The answer should consist of every line in the material below that has the word "agent".

━━━ Exercise input ━━━

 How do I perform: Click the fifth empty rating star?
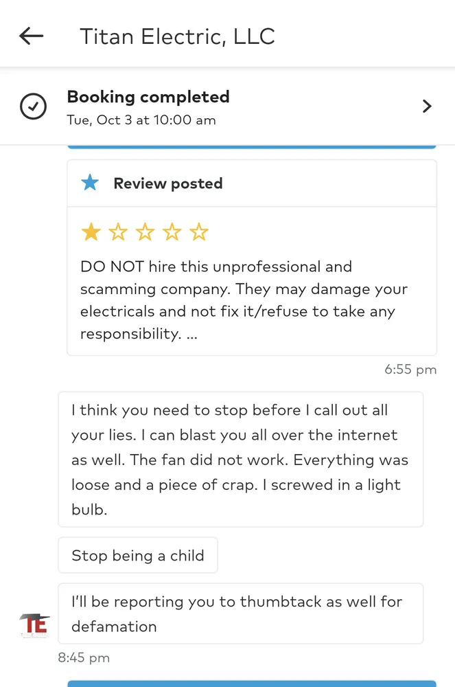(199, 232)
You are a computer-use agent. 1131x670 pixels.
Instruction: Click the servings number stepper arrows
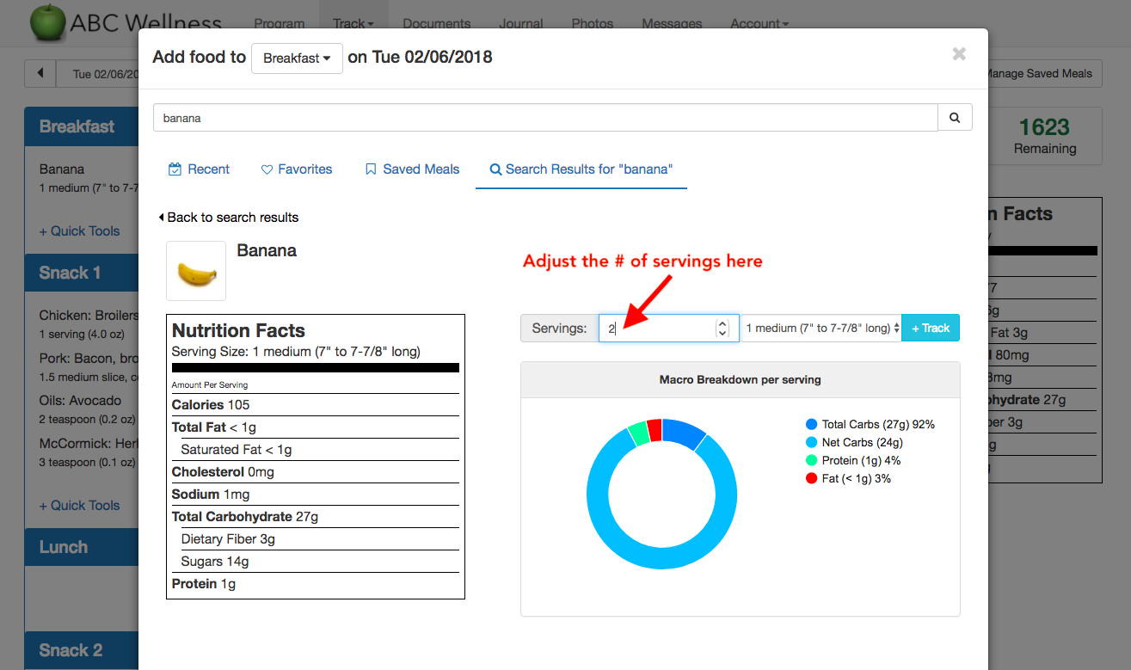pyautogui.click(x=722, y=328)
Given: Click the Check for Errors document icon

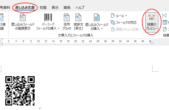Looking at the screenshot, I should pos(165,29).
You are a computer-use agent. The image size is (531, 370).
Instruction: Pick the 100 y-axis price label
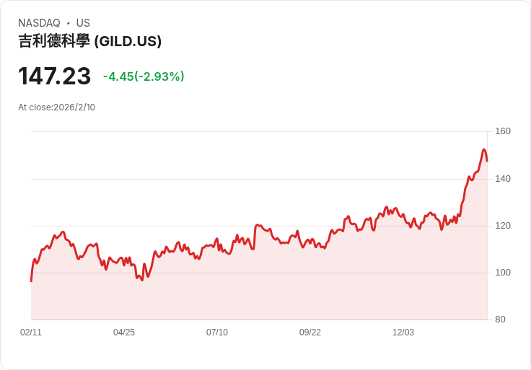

━━━
━━━ Exercise input ━━━

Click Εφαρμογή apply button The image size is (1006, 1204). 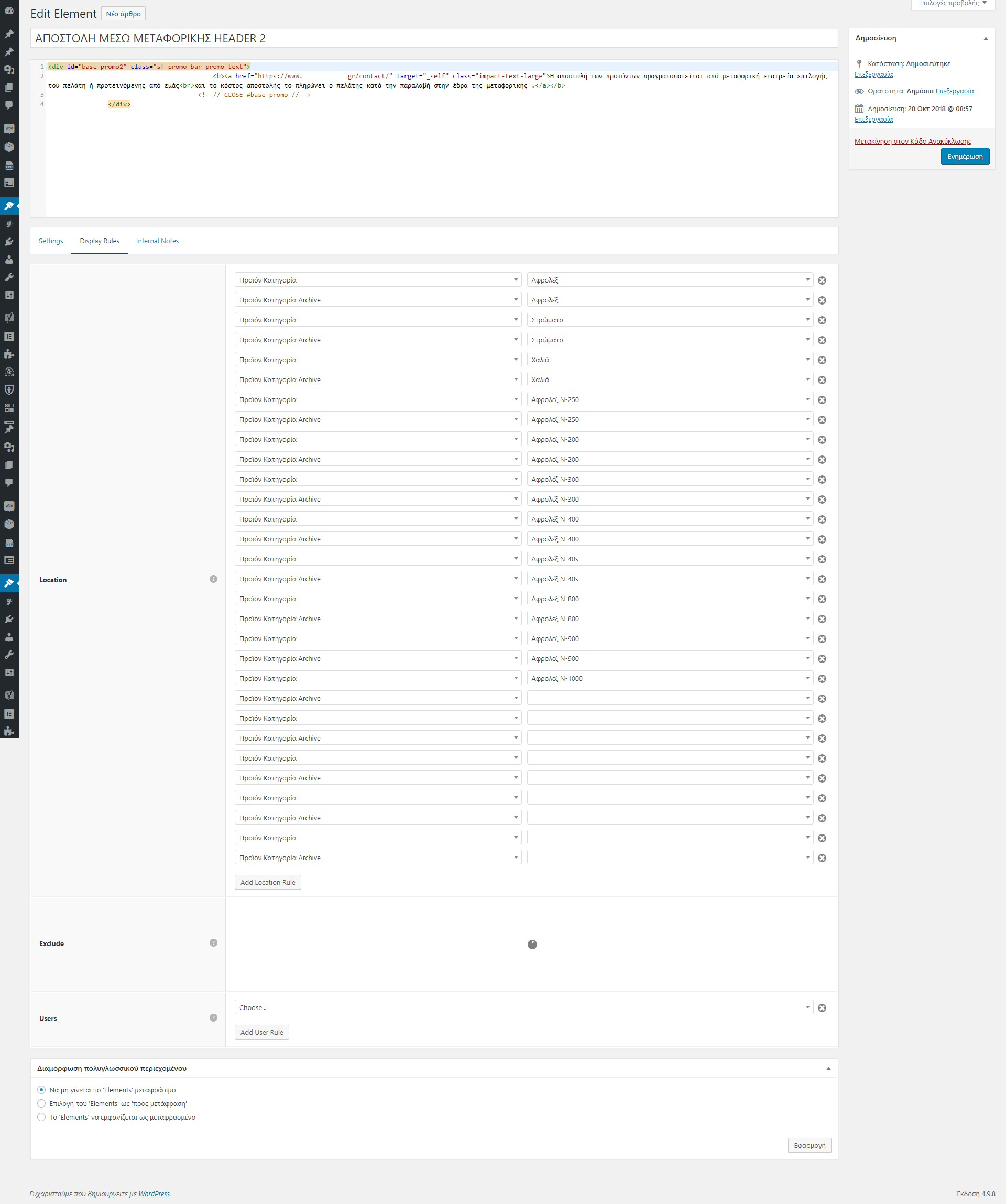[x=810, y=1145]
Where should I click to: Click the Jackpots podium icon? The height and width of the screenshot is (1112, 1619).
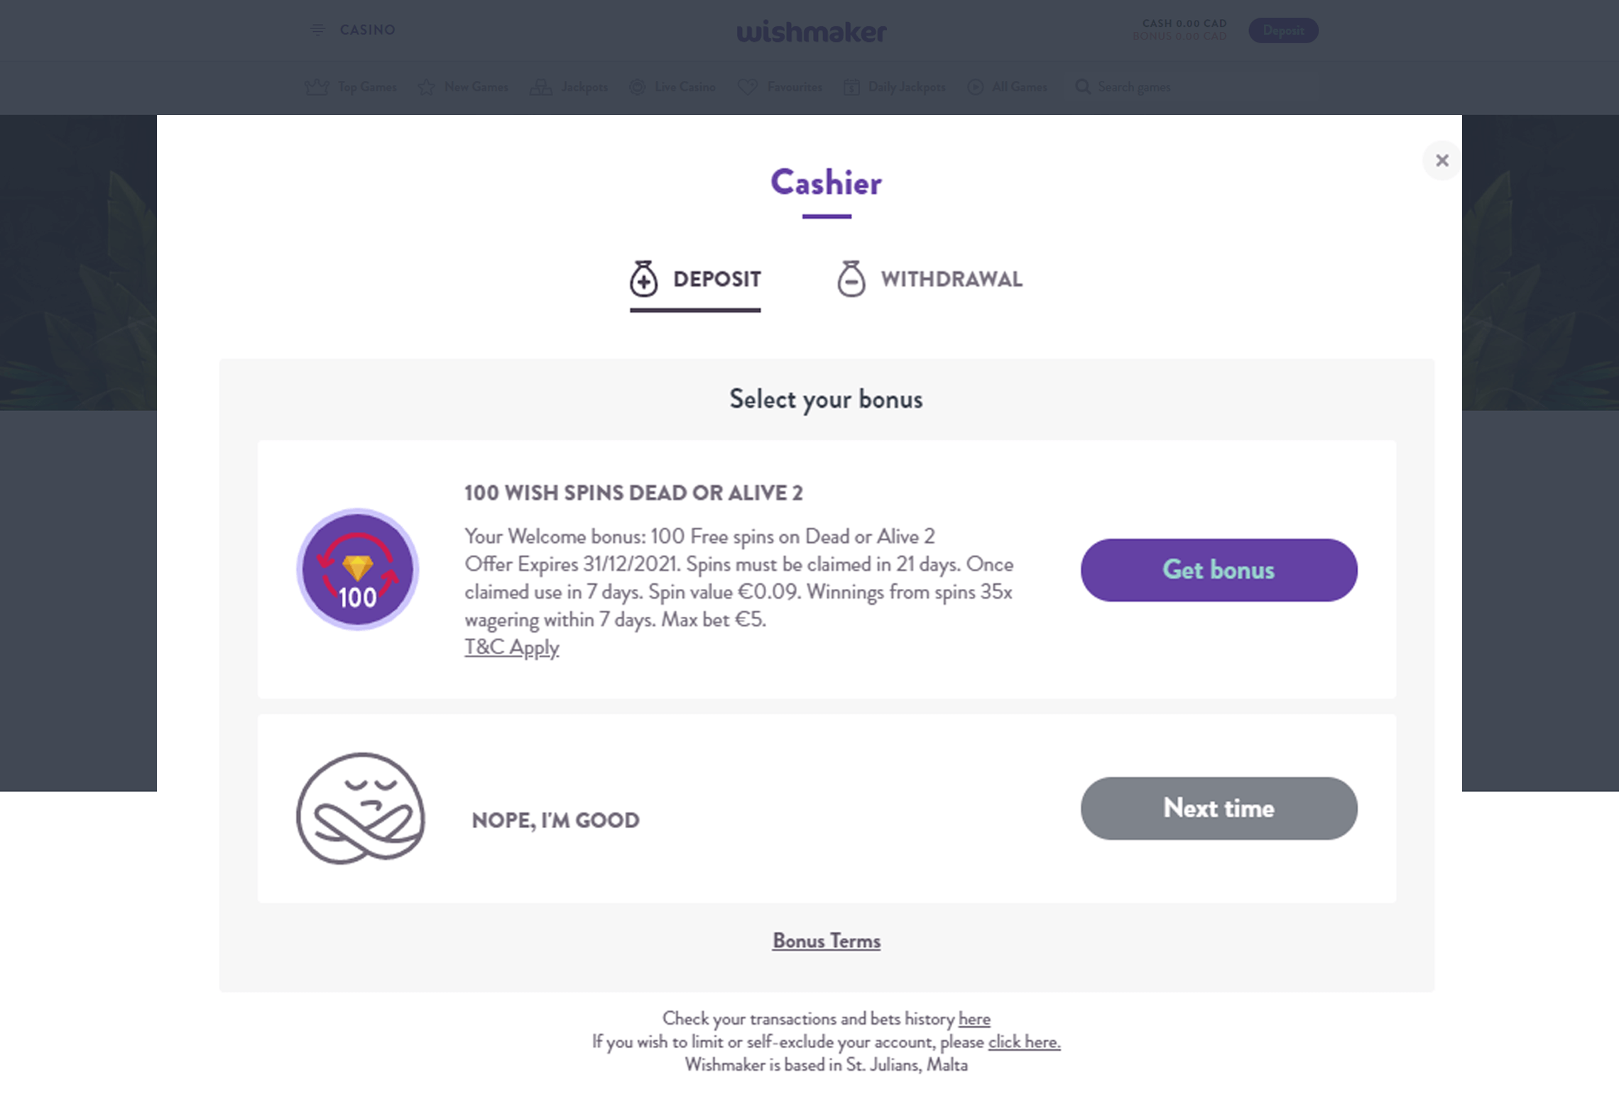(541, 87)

━━━
━━━ Exercise input ━━━

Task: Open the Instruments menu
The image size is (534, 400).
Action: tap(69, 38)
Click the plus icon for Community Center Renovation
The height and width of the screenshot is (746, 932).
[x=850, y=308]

━━━

• _The answer_:
You are a computer-use agent. 1131x670 pixels.
You are a computer-use agent. The image size is (531, 370).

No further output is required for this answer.